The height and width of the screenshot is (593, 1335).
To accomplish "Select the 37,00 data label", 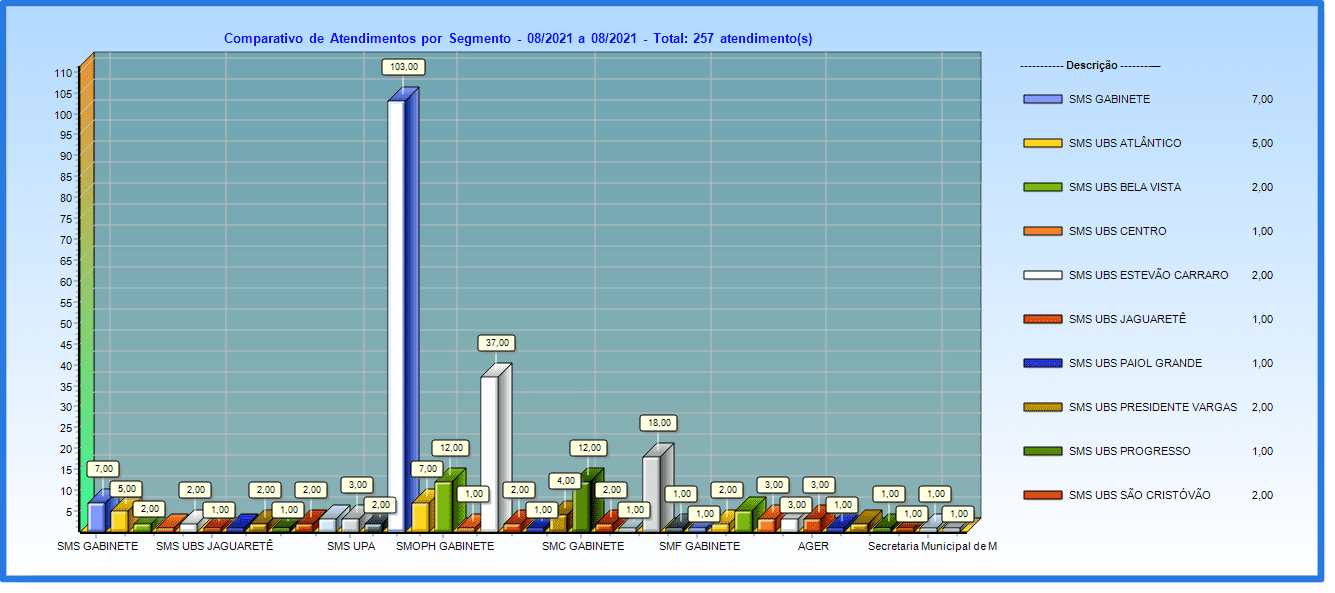I will (498, 343).
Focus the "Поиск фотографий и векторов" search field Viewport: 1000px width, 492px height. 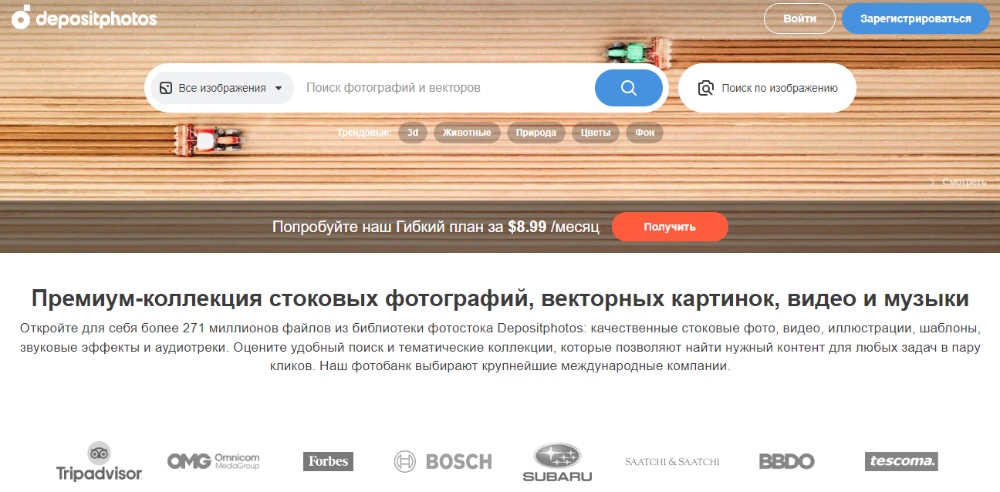click(x=445, y=88)
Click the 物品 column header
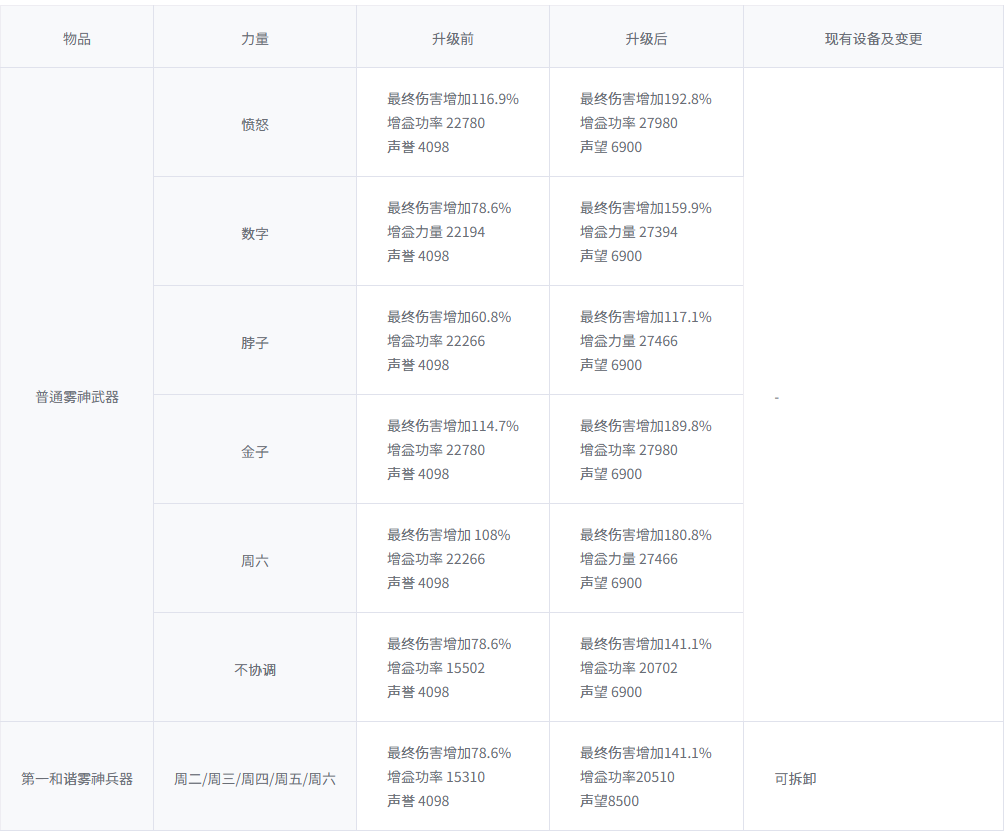 pyautogui.click(x=75, y=35)
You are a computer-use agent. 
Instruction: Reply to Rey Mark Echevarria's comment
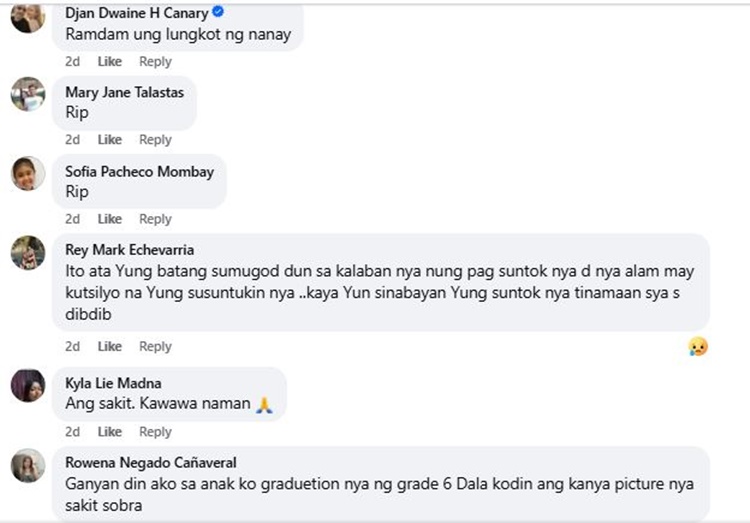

• Directions
Starting with the line that contains "You are a computer-use agent.", reproduce every line to the end of the material above, both end lines included, exactly and with no pictures.

• Answer below
You are a computer-use agent. 
Instruction: Reply to Rey Mark Echevarria's comment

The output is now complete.